Inflation fell back unexpectedly to just 2.5 per cent in March – the lowest rate in a year – casting doubt on the Bank of England raising interest rates again next month.

City of London analysts had expected a reading of 2.7 per cent for the annual change in the Consumer Price Index from the Office for National Statistics (ONS), equal to the reading in February.

The news sent the value of the pound down sharply to $1.4210, a decrease of 0.5 per cent on the day, as traders pulled back their bets on a May rate rise from the central bank.

The ONS said that the inflation rate had been pushed down by slower rises in the price of women’s clothing.
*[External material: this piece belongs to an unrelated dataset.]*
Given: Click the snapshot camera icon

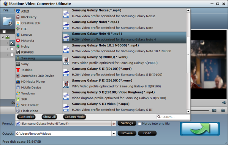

There were also easing pressures on the price of alcohol and tobacco, although the ONS said this was partly down to the new timing of the chancellor’s annual budget.

Core inflation – which strips out volatile food and fuel prices – was 2.3 per cent, down from 2.4 per cent in February and lower than the 2.5 per cent analysts had pencilled in.

Lowest in a year

Inflation spiked sharply in 2017 mainly due to the impact of the slump in sterling in the immediate wake of the June 2016 Brexit vote. It peaked at 3.1 per cent in November 2017.
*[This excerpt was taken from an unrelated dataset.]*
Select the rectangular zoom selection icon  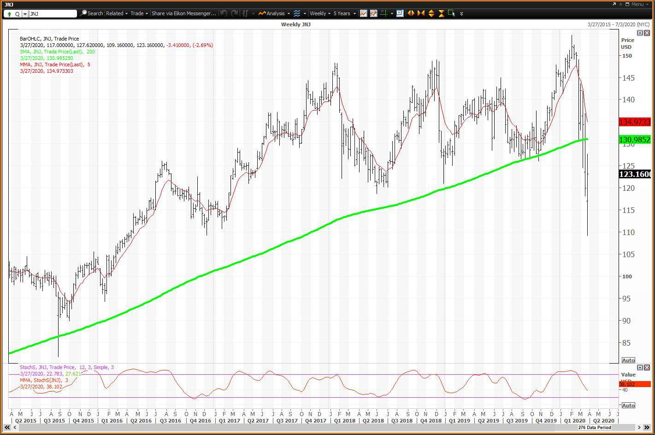click(x=451, y=13)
But analysts and traders had been expecting the Bank of England (BoE) to raise the cost of borrowing again next month in order to dampen what members of the Monetary Policy Committee (MPC) had identified as building inflationary pressures in the economy, following the first rate hike in a decade in November 2017.

The MPC had cited rising nominal wages as a key influence on its thinking about price pressures in the economy.
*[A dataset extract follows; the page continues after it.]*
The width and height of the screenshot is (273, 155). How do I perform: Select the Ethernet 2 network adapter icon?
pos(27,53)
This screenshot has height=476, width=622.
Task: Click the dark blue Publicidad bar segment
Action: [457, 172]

The ONS reported on Tuesday that average earning rose by 2.8 per cent year on year in the three months to February, equal to the rise recorded in January.

“The [BoE] had assumed inflation would be 2.8 per cent at this point, hence today’s reading of 2.5 represents a big undershoot. Even if the MPC does look through the low reading on this occasion and hike rates in May, this dilemma is likely to continue over the remainder of the year,” said Alan Clarke of Scotiabank.

Samuel Tombs of Pantheon said the case for a hike in the cost of borrowing was “greatly undermined” by the latest inflation reading.

“With inflation falling swiftly and GDP growth still weak, the MPC likely will conclude that it needs to increase the Bank of England interest rate by 0.25 per cent only once this year,” he said.